Taking these factors into account, Spike offered operational medical-ethical conditions for proceeding with continuous maternal physiologic support in such cases. Continued support would be offered based on the satisfaction of two conditions: (1) there is clear evidence the brain-dead woman would approve of her posthumous physiologic support until successful delivery, and, if that evidence were absent, that the biological father approves it and it is not contrary to the mother’s known wishes; (2) the pregnancy stage is sufficiently advanced and there is no evidence of fetal injury, thus predicting a good fetal outcome and thereby satisfying the best interest standard of decision-making. Spike added that, if either the birth of a healthy baby was unlikely or if family members whom the mother trusted could not care for the baby, then long-term physiologic maternal support would be difficult to justify.

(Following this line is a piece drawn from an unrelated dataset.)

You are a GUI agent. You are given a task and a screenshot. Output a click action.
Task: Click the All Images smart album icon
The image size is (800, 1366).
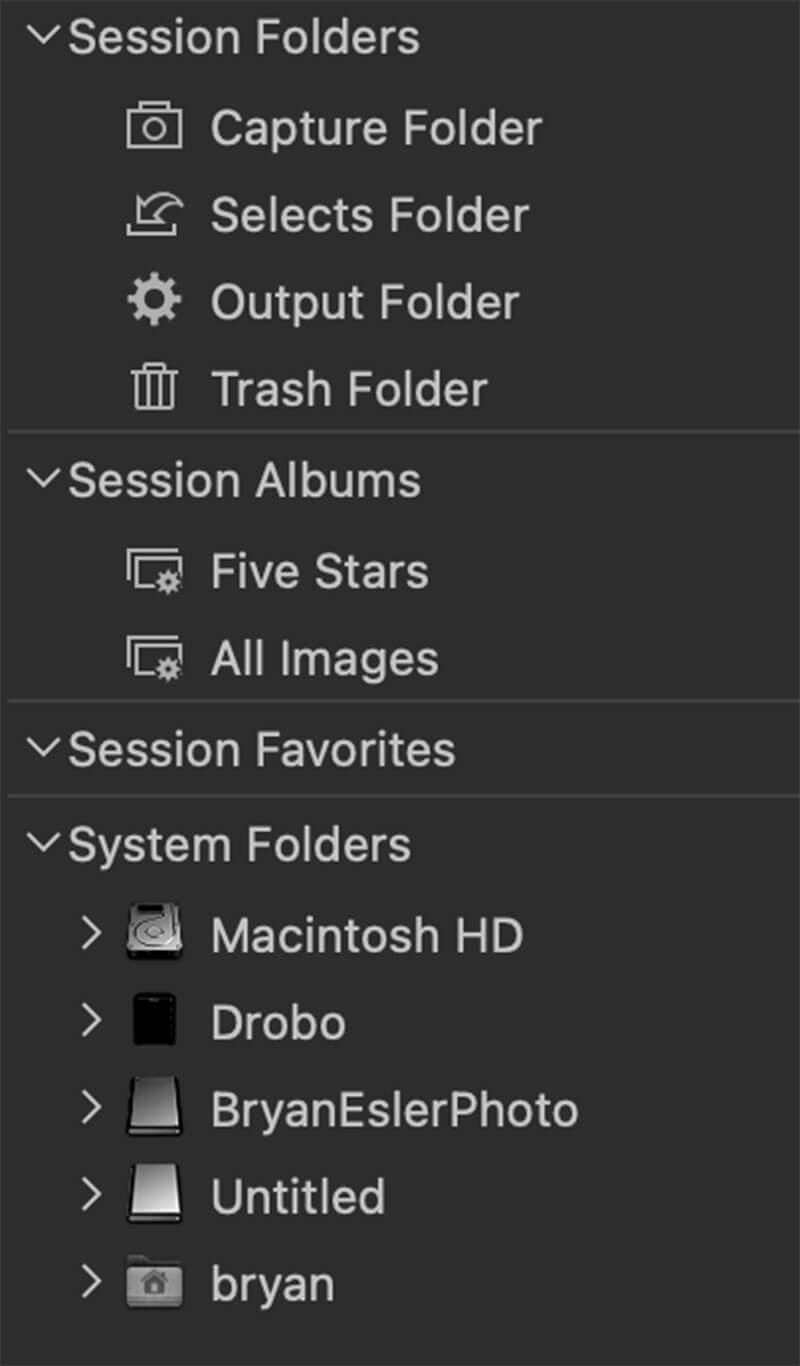pos(154,658)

Despite the rarity and complexity of each case of brain death occurring during pregnancy, and the complications generated by the marked variability in the intrusiveness of applicable state laws, the development of broadly accepted clinical practice guidelines is a prerequisite to the successful management of future cases. Thoughtful interdisciplinary analyses of individual cases, such as of the tragic case of Adriana Smith provided here by Lewis and colleagues, will catalyze the eventual development of such guidelines.